If you missed my post two days ago, hit that up now. I'm going to follow up on a thread the video therein presented.
Our presenter made an admission of a fact that Wizards' C-Suite knows is true, like its predecessors and TSR found out the hard way: Most people have no idea that the game has Official Settings at all. It is, as we say, a formless Pink Slime of Generic Fantasy.
This is why Wizards abandoned all but the most popular setting in terms of product support, and even that is half-assed at best. Tie-in media likewise got the same treatment, including half-assing it.
Why?
Because Normies, Tourists, and Casuals can't tell the difference unless you showed them The Brand. "It's all D&D" is how they see it, and they are not wrong.
So why waste the money? They don't care about Muh Official Setting, which also means that they don't care about Muh Lore either. They are only about their mans, where their mans are, and what is there for their mans to either conquer or destroy.
If this is the case for The Only Game That Matters, it sure as Hell applies to every last also-ran in the hobby. The only Official Settings that matter are those from outside the hobby, licensed for use therein and those outside settings are Normie-Tier popular, such as Uncle George's Space Opera and Uncle Carl's Mecha Opera Mashup (Robotech).

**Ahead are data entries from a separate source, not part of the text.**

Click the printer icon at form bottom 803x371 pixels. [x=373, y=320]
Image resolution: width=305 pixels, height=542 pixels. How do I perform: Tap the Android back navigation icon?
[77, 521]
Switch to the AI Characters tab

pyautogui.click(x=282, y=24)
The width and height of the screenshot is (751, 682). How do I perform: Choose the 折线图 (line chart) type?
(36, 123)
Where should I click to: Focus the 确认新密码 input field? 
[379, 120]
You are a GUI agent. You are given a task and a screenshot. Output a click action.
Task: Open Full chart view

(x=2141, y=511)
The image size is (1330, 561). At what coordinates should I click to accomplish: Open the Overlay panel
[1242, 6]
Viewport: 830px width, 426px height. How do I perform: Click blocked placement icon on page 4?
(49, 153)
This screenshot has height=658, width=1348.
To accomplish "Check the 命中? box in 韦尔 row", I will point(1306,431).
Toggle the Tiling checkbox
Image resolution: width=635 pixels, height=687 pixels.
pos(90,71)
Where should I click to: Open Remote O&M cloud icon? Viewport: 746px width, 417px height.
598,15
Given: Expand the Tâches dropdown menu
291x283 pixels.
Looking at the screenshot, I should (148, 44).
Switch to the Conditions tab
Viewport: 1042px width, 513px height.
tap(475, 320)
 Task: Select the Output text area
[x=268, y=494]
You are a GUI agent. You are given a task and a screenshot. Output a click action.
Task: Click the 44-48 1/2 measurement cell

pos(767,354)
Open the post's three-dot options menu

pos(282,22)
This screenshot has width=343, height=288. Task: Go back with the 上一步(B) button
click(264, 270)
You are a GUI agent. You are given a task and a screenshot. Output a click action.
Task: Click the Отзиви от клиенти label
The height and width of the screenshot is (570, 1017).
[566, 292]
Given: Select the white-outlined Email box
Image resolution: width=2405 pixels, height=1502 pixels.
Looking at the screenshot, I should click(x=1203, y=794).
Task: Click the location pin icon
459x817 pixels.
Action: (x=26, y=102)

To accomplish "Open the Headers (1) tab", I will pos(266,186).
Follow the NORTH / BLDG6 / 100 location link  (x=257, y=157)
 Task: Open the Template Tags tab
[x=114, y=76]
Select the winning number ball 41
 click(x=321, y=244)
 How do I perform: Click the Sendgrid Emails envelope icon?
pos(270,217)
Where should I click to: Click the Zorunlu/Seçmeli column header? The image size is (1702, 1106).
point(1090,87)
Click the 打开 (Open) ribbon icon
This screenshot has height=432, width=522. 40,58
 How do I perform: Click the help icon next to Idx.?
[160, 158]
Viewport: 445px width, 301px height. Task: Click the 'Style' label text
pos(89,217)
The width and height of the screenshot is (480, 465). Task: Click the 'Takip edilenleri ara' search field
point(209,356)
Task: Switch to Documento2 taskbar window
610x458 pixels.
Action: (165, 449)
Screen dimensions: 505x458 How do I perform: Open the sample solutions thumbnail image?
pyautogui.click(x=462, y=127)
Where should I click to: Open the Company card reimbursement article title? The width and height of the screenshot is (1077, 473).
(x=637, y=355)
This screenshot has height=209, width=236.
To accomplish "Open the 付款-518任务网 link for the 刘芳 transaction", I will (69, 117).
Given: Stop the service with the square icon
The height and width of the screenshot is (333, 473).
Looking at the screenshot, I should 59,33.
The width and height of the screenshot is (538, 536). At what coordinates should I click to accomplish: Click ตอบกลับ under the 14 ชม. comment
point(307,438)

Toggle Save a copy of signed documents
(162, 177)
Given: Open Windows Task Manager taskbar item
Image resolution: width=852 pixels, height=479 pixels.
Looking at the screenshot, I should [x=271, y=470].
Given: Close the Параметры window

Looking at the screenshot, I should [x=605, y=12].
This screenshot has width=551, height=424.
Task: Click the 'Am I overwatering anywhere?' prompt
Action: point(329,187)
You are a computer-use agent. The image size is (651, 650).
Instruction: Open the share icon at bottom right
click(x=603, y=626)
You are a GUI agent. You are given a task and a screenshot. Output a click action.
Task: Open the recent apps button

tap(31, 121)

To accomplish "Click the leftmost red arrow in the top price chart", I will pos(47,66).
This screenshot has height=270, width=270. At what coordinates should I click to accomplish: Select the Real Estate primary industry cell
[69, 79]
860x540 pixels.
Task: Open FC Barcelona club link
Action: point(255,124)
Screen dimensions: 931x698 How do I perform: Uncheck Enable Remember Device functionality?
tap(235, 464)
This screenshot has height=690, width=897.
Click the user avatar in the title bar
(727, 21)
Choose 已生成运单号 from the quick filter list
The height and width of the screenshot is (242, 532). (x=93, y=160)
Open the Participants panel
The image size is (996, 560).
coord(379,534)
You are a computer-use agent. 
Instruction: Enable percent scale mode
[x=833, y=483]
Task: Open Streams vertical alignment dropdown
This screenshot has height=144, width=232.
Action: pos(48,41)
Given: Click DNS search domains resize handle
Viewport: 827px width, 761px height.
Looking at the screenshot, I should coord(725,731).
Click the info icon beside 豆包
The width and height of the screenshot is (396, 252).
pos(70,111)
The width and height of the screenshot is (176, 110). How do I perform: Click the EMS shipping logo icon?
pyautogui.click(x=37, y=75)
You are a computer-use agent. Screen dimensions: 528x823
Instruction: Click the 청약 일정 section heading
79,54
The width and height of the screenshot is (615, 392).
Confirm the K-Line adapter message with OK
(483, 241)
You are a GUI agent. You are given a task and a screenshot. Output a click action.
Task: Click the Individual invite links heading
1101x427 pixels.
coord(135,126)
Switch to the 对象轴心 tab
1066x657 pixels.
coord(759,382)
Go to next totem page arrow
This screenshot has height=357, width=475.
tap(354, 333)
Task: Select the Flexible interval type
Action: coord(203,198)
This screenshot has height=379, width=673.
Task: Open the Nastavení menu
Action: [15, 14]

Everything else? Waste of time.
That is, if you're publishing a fantastic adventure wargame and not trying to blunder your way to creating a Setting Bible for a Brand Identity property so you can get out of Tabletop and move on to more popular (and profitable) media instead like the failed novelists, comic writers, and would-be film/TV showrunners that do this bullshit. If you are, making a game is the waste of time and you should be focusing on that more desired medium instead.
This also argues against not-D&Ds, from near-alikes (Palladium Fantasy & Earthdawn being the obvious example) to those very far afield (Legend of the Five Rings, Exalted, etc.) because those same three categories of people have shown by their behavior, across decades treat all games as D&D if they are at all similar- and their success depends on being as similar as possible. Revealed Preferences are Revealed.
Why fight against the tide when you can only lose?
It's easiest to (a) play The Only Game That Matters, and (b) play The Only Edition That Is A Proper Game. Learn how to #winatrpgs, and you'll be happy again. It's literally this meme in action.
Instead, you should just use the rules of the (real) game to make your own as you go like you're supposed to.
Go ahead, roll your own and leave Muh Officialdom behind. You'll soon find that you and the other players create something far more interesting than anything the publisher could put out for you.